Besides predictive and discriminative accuracy, ease-of-use and result interpretability are keys to adoption and implementation. Although model complexity and ease-of-use are often seen as competing factors, we argue that they need not be trade-offs. Indeed, whilst the flexible modeling of predictors and the inclusion of spline terms may have complicated the underlying algorithm of the model-based PFP, this approach has removed the need for predictor cut-points which likely facilitates usage and feasibility. Furthermore, to promote ease-of-use, we have incorporated the model into an online calculator (https://sghpt.shinyapps.io/ippts_pfp/), and the approximated model equation can be found in Additional file 1: Appendix G. To facilitate results interpretability, we have used (i) a Bayesian modeling framework to generate continuous predicted FI scores and (ii) established FI cut-points to generate frailty classifications based on the predicted FI scores. Given this flexibility and depending on the context and purpose, the model-based PFP could potentially be used as a continuous variable for prediction and longitudinal tracking purposes or as a categorical variable for risk-stratification purposes.

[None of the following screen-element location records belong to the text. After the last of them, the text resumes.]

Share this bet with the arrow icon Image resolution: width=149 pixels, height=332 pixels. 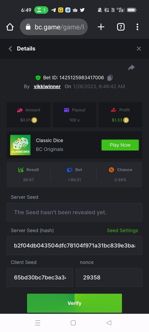tap(131, 68)
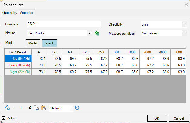Click the Comment field containing PS 2
190x123 pixels.
pos(64,24)
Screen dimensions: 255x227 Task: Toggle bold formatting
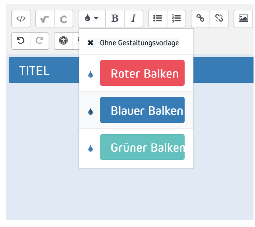115,18
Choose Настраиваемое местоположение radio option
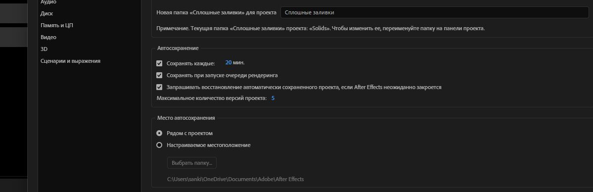Screen dimensions: 593x192 pos(159,145)
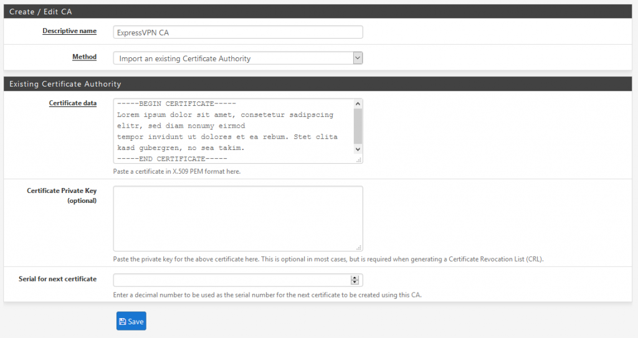638x338 pixels.
Task: Click the Descriptive name text field
Action: 237,32
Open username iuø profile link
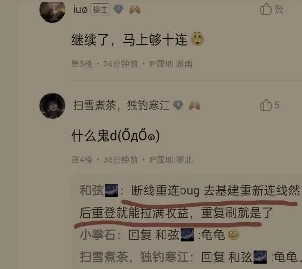Screen dimensions: 302x269 click(80, 9)
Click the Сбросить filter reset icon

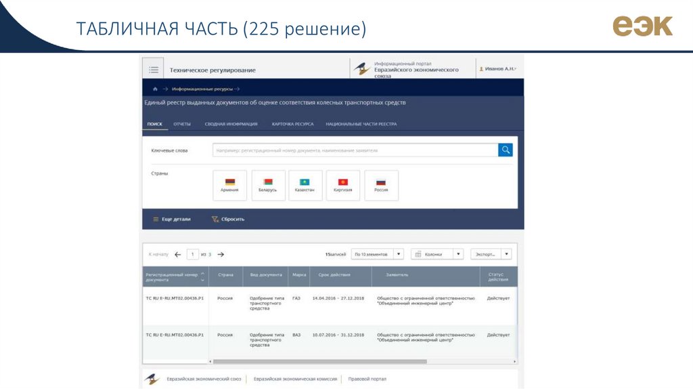point(215,219)
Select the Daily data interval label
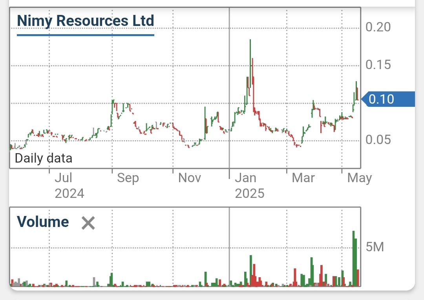Image resolution: width=424 pixels, height=300 pixels. [x=44, y=158]
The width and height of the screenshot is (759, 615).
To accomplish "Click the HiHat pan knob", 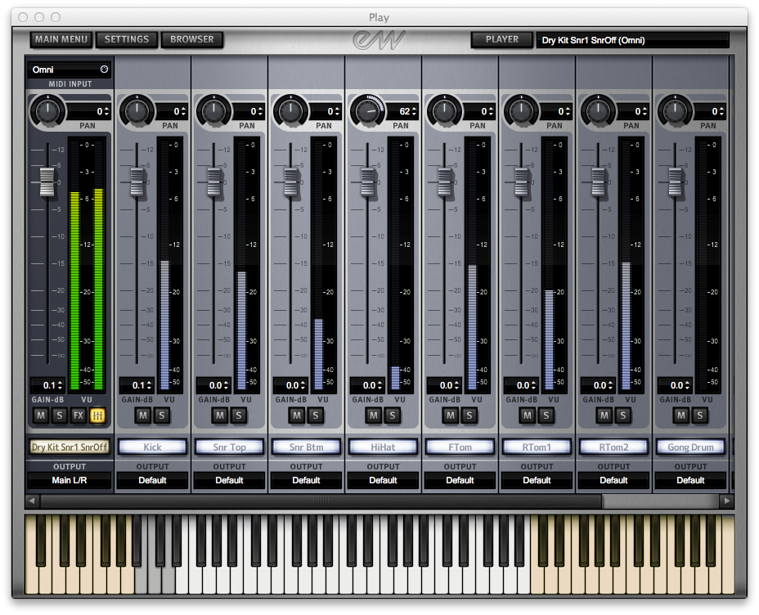I will [x=366, y=110].
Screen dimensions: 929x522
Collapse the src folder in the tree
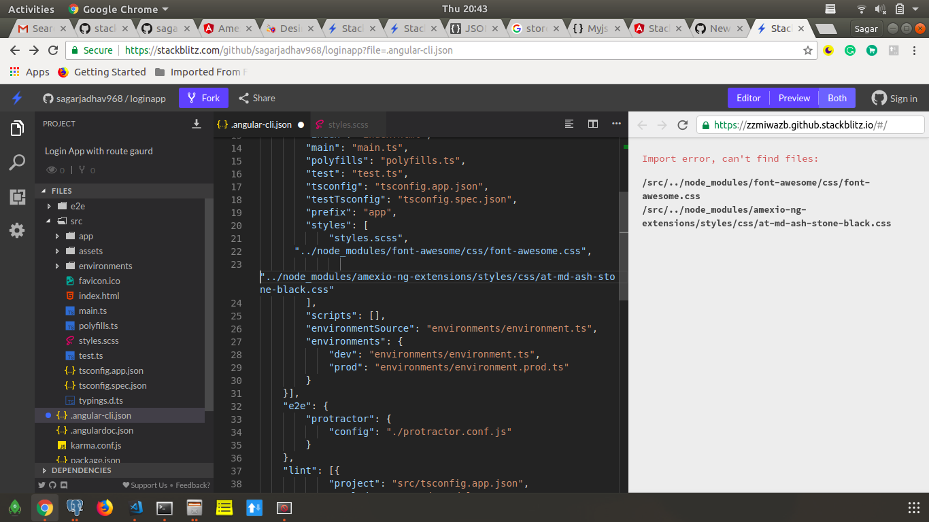tap(48, 221)
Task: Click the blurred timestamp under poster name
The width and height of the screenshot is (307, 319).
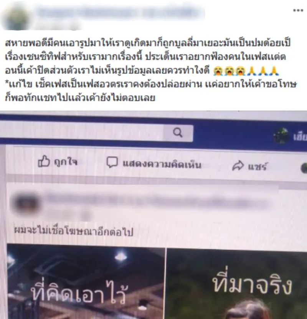Action: [x=58, y=26]
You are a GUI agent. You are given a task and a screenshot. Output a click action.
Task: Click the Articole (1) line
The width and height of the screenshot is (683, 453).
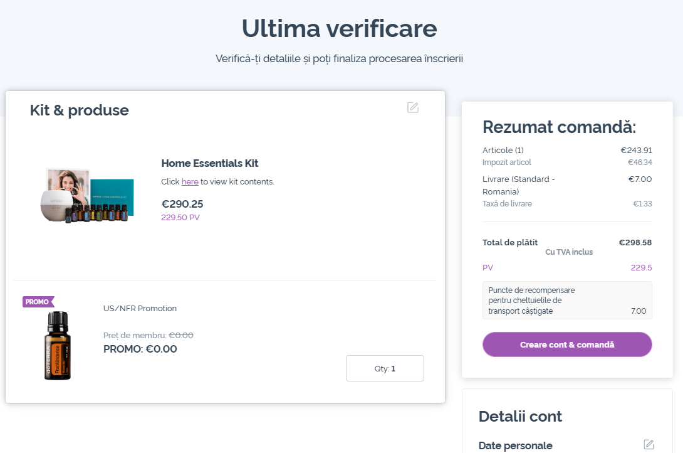click(x=567, y=150)
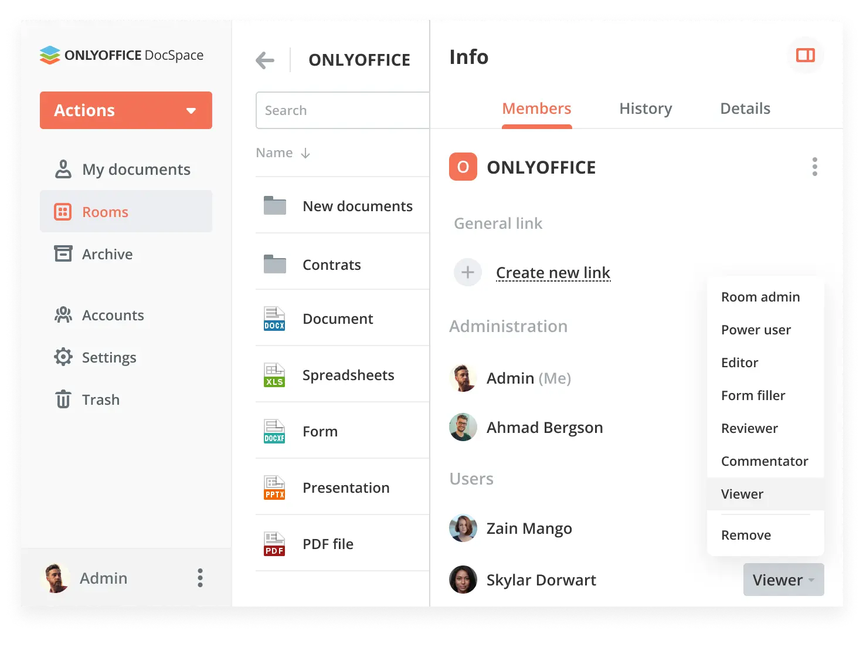Screen dimensions: 863x657
Task: Toggle the Info panel icon
Action: click(x=805, y=56)

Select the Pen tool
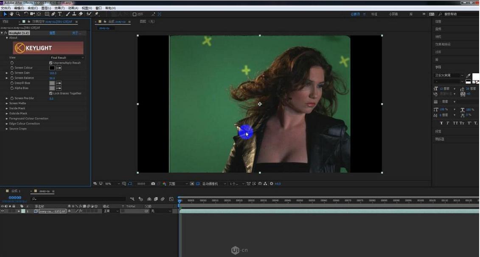coord(53,14)
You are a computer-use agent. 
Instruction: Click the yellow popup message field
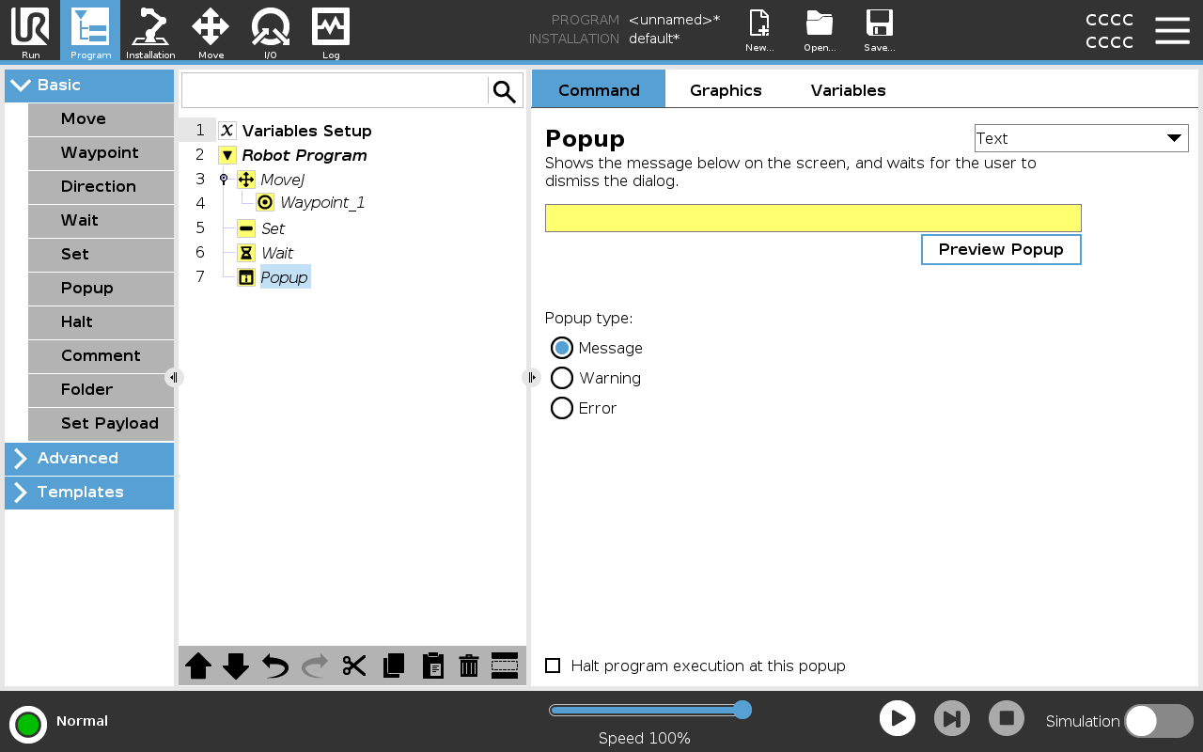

That said, we should clearly state that the model-based PFP was developed into an online calculator purely as a proof-of-concept and a thought-starter for encouraging similar validation work across the diverse populations and settings where both PFP and FI measures have already been collected. Hence, pending external validation, its use should be confined to research purposes at present.

Limitations

Our study has limitations. First, the model-based PFP was developed and validated in Asian older adults; hence, it may not directly apply to non-Asians. Nonetheless, our study should be rightly viewed as a proof-of-concept for the potential use of the model-based PFP, and we hope it will encourage similar work in other racial/ethnic groups. Second, our use of the FI as the reference standard may be criticized as it is not the gold standard frailty measure. In the absence of a gold standard, however, we believe the FI is a sensible choice because of (i) its continuous nature, (ii) its positive association with the count-based PFP [7, 42], and (iii) and its comparable—and if not often better—predictive performance than the count-based PFP [7, 17,18,19]. Third, we did not have follow-up clinical outcomes of 44% of the participants; however, included and excluded participants did not differ meaningfully in baseline characteristics and frailty status (Additional file 1: Appendix C). Whilst our analyses focused on the relative prognostic performance of the count-based and model-based PFP, it is unknown how the missing data would impact the results. Fourth, we validated the model-based PFP using approximate LOO cross-validation but this strategy could be criticized for not representing a true external validation procedure performed in samples geographically and temporally different from our development sample. Nonetheless, given the current study findings and existing knowledge about the limitations of predictor dichotomization, we expect the model-based PFP to have better predictive and classification performance than the count-based PFP in other settings.

Conclusions

In community-dwelling older adults, we developed and validated a model-based PFP which predicted adverse clinical outcomes and FI more strongly than did the count-based PFP. By not needing population-specific predictor cut-points, the model-based approach represents a potentially feasible and innovative method to compute the PFP. As many cohort studies have obtained both PFP and FI measures, it is our hope that this work could efficiently leverage on existing studies to further evaluate the model-based PFP. Future work should also aim to obtain clear evidence on the benefits of this model-based approach compared with the conventional count-based approach.